What's so different about Paris? Facebook reveals why it enabled Safety Check after French attacks


The shootings and suicide bombings in France this week grabbed the attention of the global media. To help those caught up in the aftermath to let loved ones know that they were OK -- and to enable others to check on friends and relatives in France -- Facebook enabled its Safety Check feature for the disaster.

While this was welcomed, it also raised questions. Why had this not been done for other such disasters? Why were shootings in other countries treated differently? What was so special about France that it warranted extra attention from Facebook? Were the lives lost in other atrocities seen as less important? Facebook's Alex Schultz has stepped up to the plate to answer these concerns.
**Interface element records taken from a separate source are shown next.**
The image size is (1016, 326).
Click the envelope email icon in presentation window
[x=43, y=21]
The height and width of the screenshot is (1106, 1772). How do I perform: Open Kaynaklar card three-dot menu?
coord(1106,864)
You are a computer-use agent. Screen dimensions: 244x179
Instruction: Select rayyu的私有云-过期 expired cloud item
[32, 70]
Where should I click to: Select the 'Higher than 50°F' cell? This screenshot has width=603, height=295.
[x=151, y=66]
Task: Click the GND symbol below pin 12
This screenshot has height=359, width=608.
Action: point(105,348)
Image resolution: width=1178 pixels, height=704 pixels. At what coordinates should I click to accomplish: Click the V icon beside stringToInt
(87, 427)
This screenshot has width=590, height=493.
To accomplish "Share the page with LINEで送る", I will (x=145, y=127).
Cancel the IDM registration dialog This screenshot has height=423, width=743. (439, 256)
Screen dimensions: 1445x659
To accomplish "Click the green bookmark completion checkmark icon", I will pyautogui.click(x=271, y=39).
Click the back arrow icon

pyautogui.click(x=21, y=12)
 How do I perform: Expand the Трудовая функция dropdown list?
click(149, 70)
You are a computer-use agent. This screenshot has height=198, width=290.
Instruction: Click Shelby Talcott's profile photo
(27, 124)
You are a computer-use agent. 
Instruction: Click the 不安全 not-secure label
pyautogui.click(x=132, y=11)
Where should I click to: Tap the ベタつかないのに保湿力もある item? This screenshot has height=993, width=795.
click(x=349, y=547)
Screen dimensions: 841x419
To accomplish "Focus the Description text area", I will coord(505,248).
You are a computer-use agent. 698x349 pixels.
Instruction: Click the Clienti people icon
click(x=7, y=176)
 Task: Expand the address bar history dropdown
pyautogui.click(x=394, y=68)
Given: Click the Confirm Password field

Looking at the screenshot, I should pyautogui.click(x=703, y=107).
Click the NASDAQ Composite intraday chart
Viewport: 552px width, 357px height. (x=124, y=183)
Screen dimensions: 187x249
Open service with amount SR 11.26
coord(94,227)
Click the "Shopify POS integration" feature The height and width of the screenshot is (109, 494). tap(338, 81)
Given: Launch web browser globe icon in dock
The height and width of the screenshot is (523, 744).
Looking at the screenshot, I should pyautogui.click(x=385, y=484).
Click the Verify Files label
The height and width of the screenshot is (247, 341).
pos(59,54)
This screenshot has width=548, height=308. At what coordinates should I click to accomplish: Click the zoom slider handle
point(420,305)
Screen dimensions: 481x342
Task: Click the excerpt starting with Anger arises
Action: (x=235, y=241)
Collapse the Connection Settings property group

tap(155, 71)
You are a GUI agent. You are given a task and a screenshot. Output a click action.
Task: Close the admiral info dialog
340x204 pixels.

Social networks such as Facebook became hotbeds of discussion about the attacks. Shock, anger, and grief followed, but it wasn't long before people started to ask why loss of lives in other countries failed to gain the same level of attention. Why did the Paris attacks get Safety Check, but a suicide bombing in Beirut that killed 40 people didn’t? What about all of the deaths in Syria?

Schultz explains that there is nothing 'special' about the tragedy in France. While Safety Check had previously been used to allow people to keep in touch following a natural disaster, this was the first time it had been used for a manmade horror.

But people are also asking why we turned on Safety Check in Paris and not other parts of the world, where violence is more common and terrible things happen with distressing frequency. Thursday's tragedy in Beirut is one recent example. I wanted to give some more background on the tool itself, its history and why we made the decision we did.

He goes on to say that this was the first time Safety Check had been activated for something other than a natural disaster. The events of Paris were not singled out for any particular reason, but one tragedy had to be the first:

We chose to activate Safety Check in Paris because we observed a lot of activity on Facebook as the events were unfolding. In the middle of a complex, uncertain situation affecting many people, Facebook became a place where people were sharing information and looking to understand the condition of their loved ones. We talked with our employees on the ground, who felt that there was still a need that we could fill. So we made the decision to try something we've never done before: activating Safety Check for something other than a natural disaster.